L’attenzione mi è caduta su un muro, un semplice e banale muro in mattoni rossi un po’ invecchiato e rovinato dalle intemperie ma pur sempre solido e impassibile.

Un muro che può avere di così particolare? Beh, per un fotografo può assumere molteplici funzioni: può essere un fondale uniforme davanti al quale poter posizionare i soggetti per dei ritratti. Puoi giocarci con le distanze tra il soggetto e il muro e tra il fotografo e il soggetto e poter ottenere una serie di immagini interessanti. Oppure lo puoi usare come via di fuga posizionando il soggetto di fianco al muro e sfruttare le sue linee. Per effetto dell’ottica queste linee possono diventare delle diagonali che danno un ‘indicazione di movimento dello sguardo per la lettura dell’immagine.

Infine può essere sfruttato come pannello. I pannelli servono a riflettere o attenuare la luce. Un muro in mattone rosso può essere sfruttato per dare una tonalità calda al nostro soggetto. In questo caso si avvicinerà il soggetto al muro però lo si escluderà dall’inquadratura. Può essere sfruttato allo stesso modo per attenuare la luce e creare delle ombre sul soggetto cosicché in fotografia risulti più tridimensionale.

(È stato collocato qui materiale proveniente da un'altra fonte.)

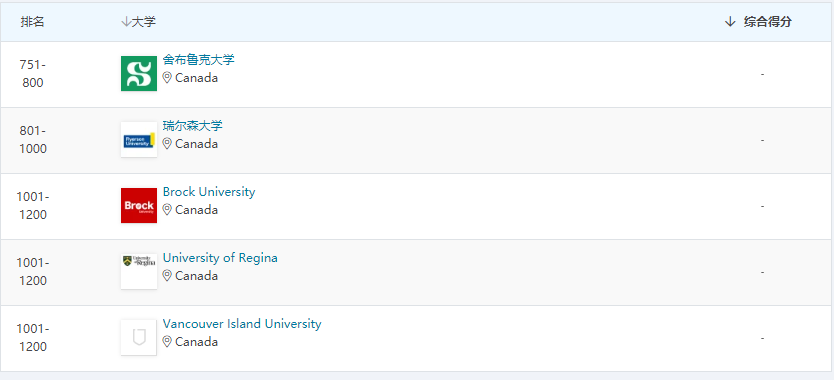Screen dimensions: 834x380
Task: Click the Ryerson University logo thumbnail
Action: [x=139, y=139]
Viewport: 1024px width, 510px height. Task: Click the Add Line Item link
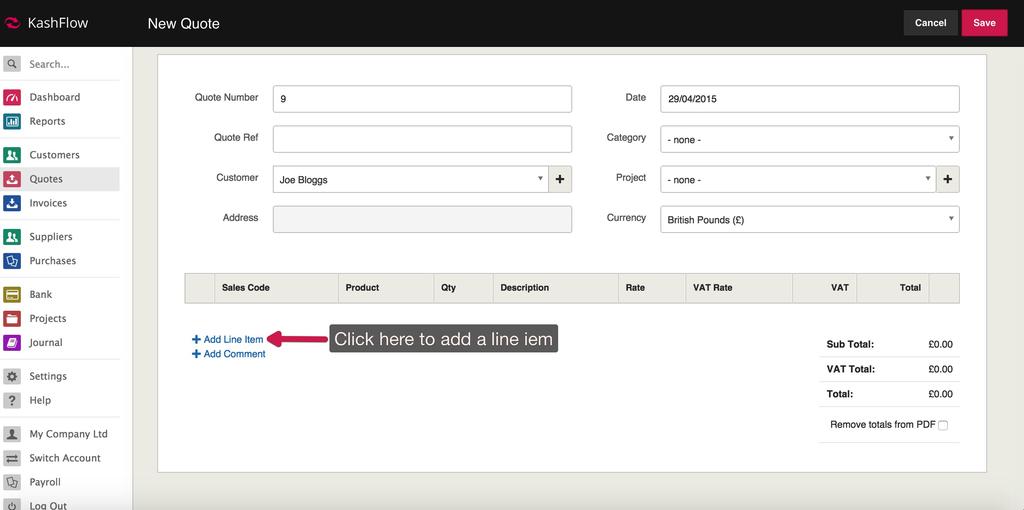tap(232, 339)
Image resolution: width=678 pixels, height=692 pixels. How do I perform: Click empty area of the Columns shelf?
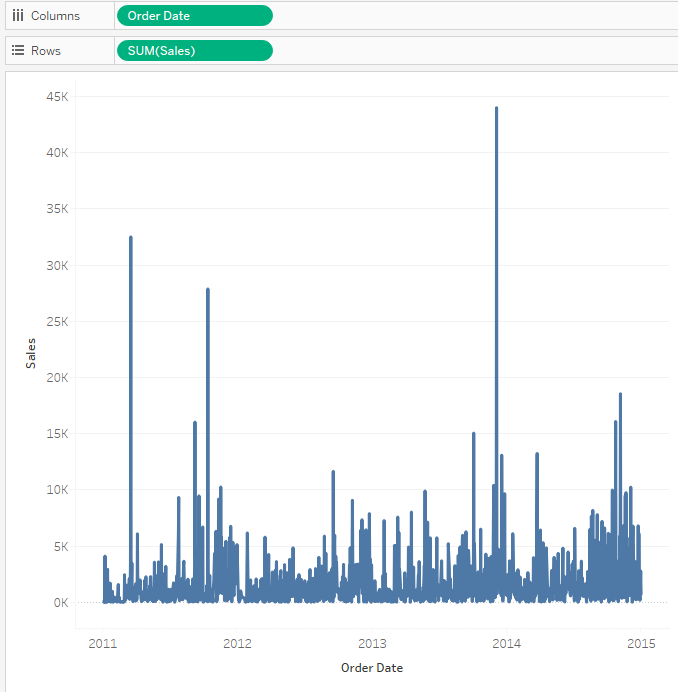tap(470, 16)
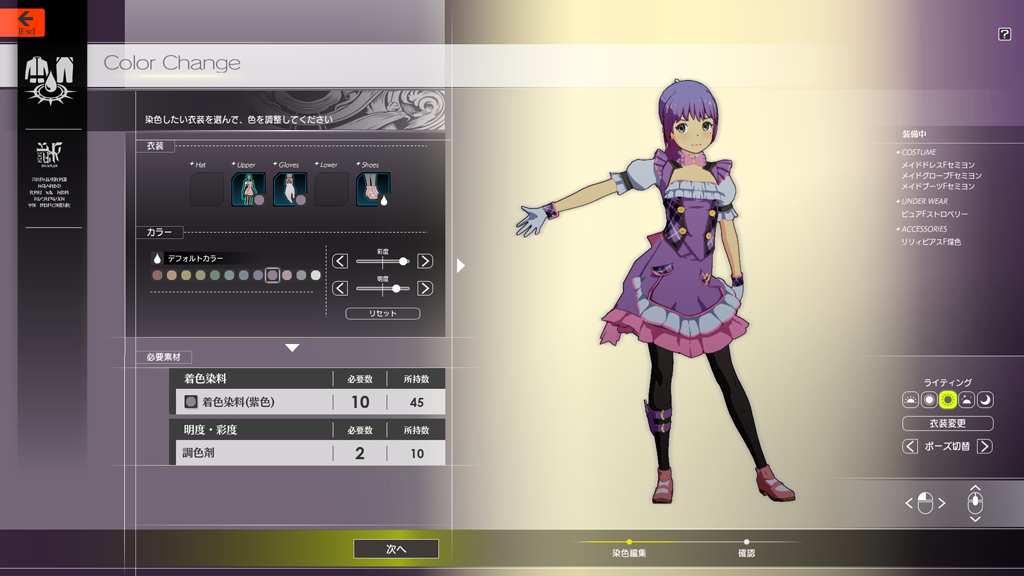Enable the bright sun lighting option
This screenshot has width=1024, height=576.
click(x=948, y=400)
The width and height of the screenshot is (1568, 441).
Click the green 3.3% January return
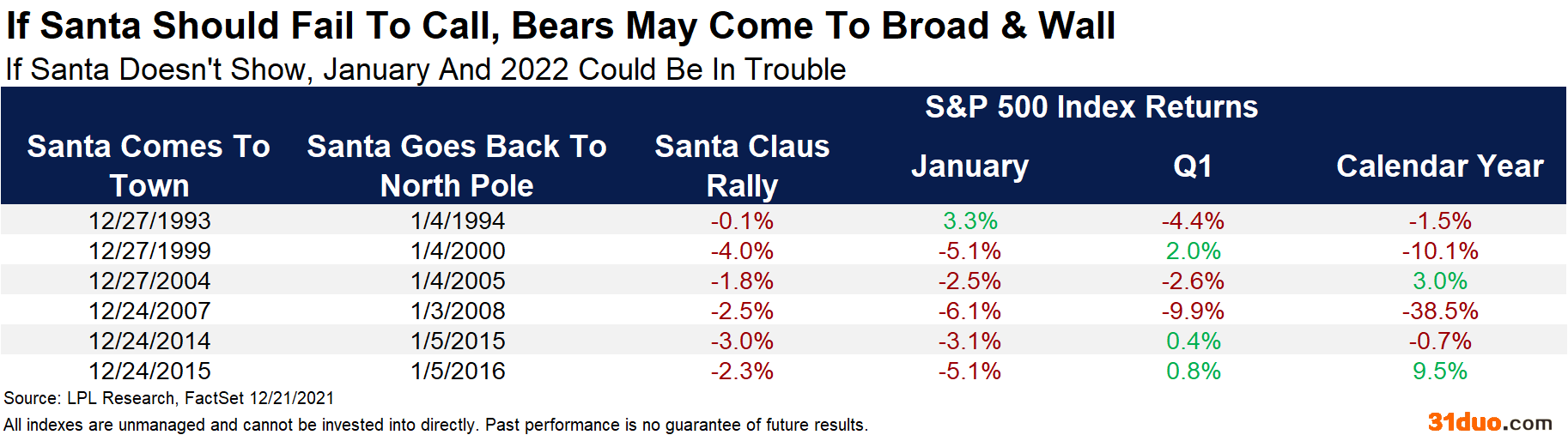[x=970, y=220]
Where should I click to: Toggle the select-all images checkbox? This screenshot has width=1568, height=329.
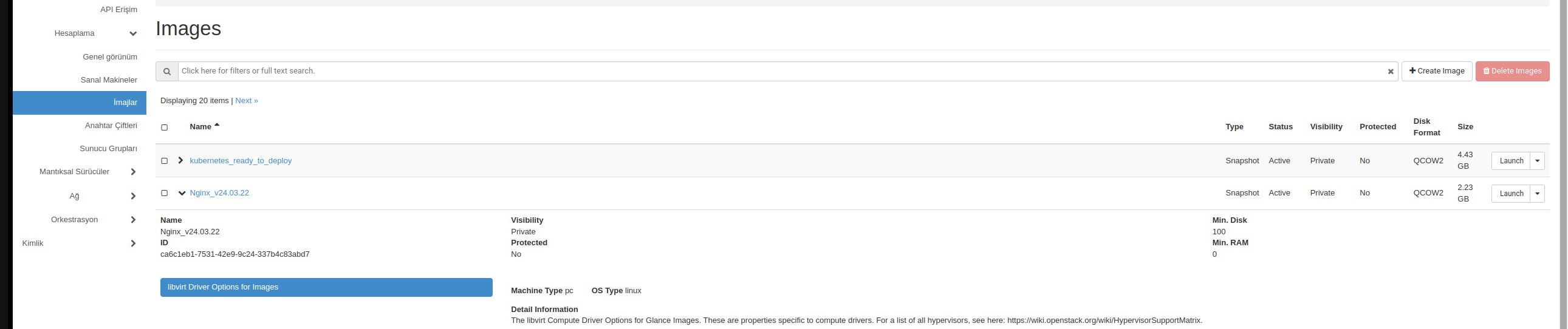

Il muro è solo un esempio ma sono migliaia le cose di tutti i giorni che si possono utilizzare per migliorare le fotografie. L’esperienza e la fantasia sono gli elementi che il fotografo utilizzerà per sfruttare al meglio l’ambiente che lo circonda.

Questo è uno dei motivi per cui è consigliabile fidarsi del proprio fotografo di matrimonio. Anche quando vi sembra che stia facendo qualcosa di bizzarro o incomprensibile è meglio dargli fiducia, saprà sorprendervi.